When they returned to Dublin, he says there were two specific examples of the accused indecently assaulting him.
Both of these allegations occurred at his home.
The complainant described how he was “infatuated with her” and how he thought he was “in love."
However, he says the incidents started “eating away at me” as time went on.
The complainant says he began to think “This isn’t right”, and remembers looking out at his friends playing and wishing he could play with them rather than go to see Ms McSherry O’Connor.
At age 19, he told a then-girlfriend but did not want to go to the gardaí. He said he wanted to “get on with things” and that it took him some time before he went to the gardaí.
He says seeing his own children at the age he was at the time of the alleged incidents along with other, unrelated high-profile cases “spurred me on to go to the guards.”
When he looked Ms McSherry O’Connor up and saw she still had access to children and worked at a language school in Donegal, he thought, “That seemed wrong.”
Before the alleged assault, he said that conversations between the two “started getting a little stranger.”
He said he remembers the accused telling him a Brian Sherry album made her “horny.” He also said she would tell him “what she would get up to sexually.”
The man says he called to her house on a number of occasions, at one point watching Eastenders.
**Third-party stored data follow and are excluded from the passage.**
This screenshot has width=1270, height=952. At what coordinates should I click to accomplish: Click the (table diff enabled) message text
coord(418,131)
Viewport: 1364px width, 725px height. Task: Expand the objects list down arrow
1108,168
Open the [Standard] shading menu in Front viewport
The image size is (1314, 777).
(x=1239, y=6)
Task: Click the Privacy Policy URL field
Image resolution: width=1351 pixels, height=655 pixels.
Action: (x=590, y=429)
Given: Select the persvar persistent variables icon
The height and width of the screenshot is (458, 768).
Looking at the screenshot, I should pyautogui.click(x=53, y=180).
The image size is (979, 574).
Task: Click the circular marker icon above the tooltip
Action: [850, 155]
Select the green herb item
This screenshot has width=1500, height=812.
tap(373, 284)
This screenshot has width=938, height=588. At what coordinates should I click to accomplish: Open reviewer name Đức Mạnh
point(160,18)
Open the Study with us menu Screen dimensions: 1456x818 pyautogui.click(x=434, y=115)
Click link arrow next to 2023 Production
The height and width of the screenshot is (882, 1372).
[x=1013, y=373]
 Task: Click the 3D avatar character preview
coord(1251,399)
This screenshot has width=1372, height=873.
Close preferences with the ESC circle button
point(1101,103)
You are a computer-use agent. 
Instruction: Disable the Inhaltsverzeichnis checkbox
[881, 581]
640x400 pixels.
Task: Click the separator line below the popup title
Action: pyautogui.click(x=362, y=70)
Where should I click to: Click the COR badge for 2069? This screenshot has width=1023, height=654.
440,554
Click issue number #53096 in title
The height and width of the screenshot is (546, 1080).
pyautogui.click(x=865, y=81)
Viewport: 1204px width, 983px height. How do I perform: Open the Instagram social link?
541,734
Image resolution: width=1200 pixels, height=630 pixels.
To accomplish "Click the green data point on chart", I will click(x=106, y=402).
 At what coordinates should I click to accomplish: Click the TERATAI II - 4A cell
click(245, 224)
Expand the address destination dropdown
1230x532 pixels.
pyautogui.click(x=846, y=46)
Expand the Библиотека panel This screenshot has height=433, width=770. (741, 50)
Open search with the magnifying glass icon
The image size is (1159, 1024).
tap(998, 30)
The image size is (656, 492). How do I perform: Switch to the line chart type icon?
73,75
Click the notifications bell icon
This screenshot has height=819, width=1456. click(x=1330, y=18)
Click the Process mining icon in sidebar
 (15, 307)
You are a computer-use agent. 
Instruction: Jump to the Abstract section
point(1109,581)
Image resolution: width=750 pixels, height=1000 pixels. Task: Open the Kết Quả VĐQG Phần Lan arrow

The complaint described how the accused “praised me for my creative essays” and “recommended books for me to read.”
He says at one point the defendant produced an essay for him, and that she gave him exam papers in advance before the end-of-year exams.
Patrick McGrath SC, defending, said that his client denied the allegations.
He put to the complainant that it is “inconceivable” the alleged events could have occurred.
He suggested that the complainant is wrong about any conversations he alleges to have happened and that Ms McSherry O’Connor never discussed anything of a sexual nature or said anything about being “horny” when specific music was played.
He says the man had developed a “crush” on the accused and became “quite obsessed”.
The trial continues before Judge Elma Sheahan and a jury on Friday.